En el cementerio, con el advenimiento de los meses invernales, el trabajo se redobla. Fue como si los pobladores más viejos de la ciudad se hubiesen puesto de acuerdo para comenzar a morir. Maximino Fernández, último veterano de la guerra de independencia, encabeza la racha de fallecimientos. En el sepelio del anciano guerrero una banda de músicos militares interpreta marchas marciales y el himno nacional. Al final, una escuadra de soldados disparan sus fusiles al aire.

Generoso y Felipito apenas alcanzan para cavar fosas, preparar panteones y complacer los caprichos de algunos dolientes. Por eso, de acuerdo con el administrador del camposanto, por una paga ínfima, que no se refleja en la nómina oficial, a diario contratan a jóvenes del barrio para que los auxilien en las faenas más agobiantes.

Con el paso del invierno y la llegada de una nueva primavera los decesos menguan y la vida vegetal y animal cobra impulso. El follaje de los árboles reverdece y se alegra con el vuelo y trino de múltiples aves. Una pareja de carpinteros reales anida en el tronco añoso de un laurel y su canto de sonoridad de consonantes no inmuta el rostro de las estatuas de santos ni anima a los ángeles a batir sus alas pétreas; remontar vuelo y dejar la frialdad de los panteones para ganar el azul del cielo.
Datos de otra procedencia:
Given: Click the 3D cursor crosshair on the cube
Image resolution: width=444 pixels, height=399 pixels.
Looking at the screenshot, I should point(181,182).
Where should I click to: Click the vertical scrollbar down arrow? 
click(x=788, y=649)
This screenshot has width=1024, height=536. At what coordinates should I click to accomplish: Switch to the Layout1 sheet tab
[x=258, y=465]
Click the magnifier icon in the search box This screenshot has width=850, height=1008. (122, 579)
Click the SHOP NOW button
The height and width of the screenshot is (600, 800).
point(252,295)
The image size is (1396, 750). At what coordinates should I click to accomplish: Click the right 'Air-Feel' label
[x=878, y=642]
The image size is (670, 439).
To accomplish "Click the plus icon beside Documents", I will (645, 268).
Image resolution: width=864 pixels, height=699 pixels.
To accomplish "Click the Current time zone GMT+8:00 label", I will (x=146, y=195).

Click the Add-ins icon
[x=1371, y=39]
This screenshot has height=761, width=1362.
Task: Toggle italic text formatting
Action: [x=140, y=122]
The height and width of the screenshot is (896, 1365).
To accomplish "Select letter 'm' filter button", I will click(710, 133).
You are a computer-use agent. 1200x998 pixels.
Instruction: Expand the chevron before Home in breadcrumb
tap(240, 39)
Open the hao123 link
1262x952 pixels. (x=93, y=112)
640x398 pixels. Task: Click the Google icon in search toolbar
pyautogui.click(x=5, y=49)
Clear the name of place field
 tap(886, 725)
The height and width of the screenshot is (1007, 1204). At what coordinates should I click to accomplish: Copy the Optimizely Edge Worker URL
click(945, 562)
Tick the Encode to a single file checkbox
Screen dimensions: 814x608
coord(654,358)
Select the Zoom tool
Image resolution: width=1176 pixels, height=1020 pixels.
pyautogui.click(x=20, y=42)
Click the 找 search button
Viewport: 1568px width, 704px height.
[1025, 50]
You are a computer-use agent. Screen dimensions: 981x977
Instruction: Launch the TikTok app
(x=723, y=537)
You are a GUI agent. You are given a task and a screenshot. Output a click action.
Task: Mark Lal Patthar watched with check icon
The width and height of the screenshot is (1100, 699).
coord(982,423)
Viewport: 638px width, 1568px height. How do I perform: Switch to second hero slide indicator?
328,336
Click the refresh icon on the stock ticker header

Felipito admira la fidelidad conyugal de la pareja de pájaros carpinteros. Ambos tienen el plumaje blanco, las mejillas negras y el pico de color marfil. Cuando vuelan, bajo las alas despliegan un plumaje blanco y negro que al confundir los colores brindan una visión gris. La hembra es de cresta negra y el macho la posee roja. En las tardes, con sus picos y lenguas filosas taladran el tronco de los laureles y buena parte del cementerio se llena con el eco del tac, tac, tac que origina el trabajo tenaz sobre la madera.

Generoso que ha visto en el rostro de Felipito el embeleso de amor envidioso que le produce la contemplación de los carpinteros reales, en más de una oportunidad lo embroma despiadadamente.

-Si no acabas de encontrar mujer, mejor te vuelves pájaro carpintero. Ellos siempre tienen pareja.

La mayoría de las veces el joven se hace el desatendido, pero cuando la mofa es repetitiva se defiende.

-¡Déjame tranquilo! Cuando coges una pejiguera no hay quien te pare.

Entonces Generoso se da por satisfecho y riendo pacta una paz hipócrita que regularmente estriba en la promesa de pagar el aguardiente del día.

En la mente sana y sin muchas complicaciones de Felipito aquel periodo, de manera no del todo consciente, queda registrado como los últimos días de un tiempo que, aunque a veces injusto y violento, nada o poco había variado el desarrollo de su vida diaria; salvo su amor frustrado por Eloina y la pérdida de los padres.

Los primeros indicios del cambio que se avecina lo brindan el auge radial que obtienen las aventuras de “Yaky el Pecoso” y su joven intérprete, Néstor Molina. La mayoría de los niños juegan a ser “Yaky el Pecoso” y los padres alaban la conducta ejemplar del personaje de quimera. Luego viene la muerte del pordiosero José López Llíridi, para algunos loco sublime o genio incomprendido, que desde su aparición en la ciudad adopta el nombre pomposo de “El Caballero de París”. Pronto su espectro recorre el camposanto y con su verbo elocuente y disperso, disminuye la parlanchinería de Susanita.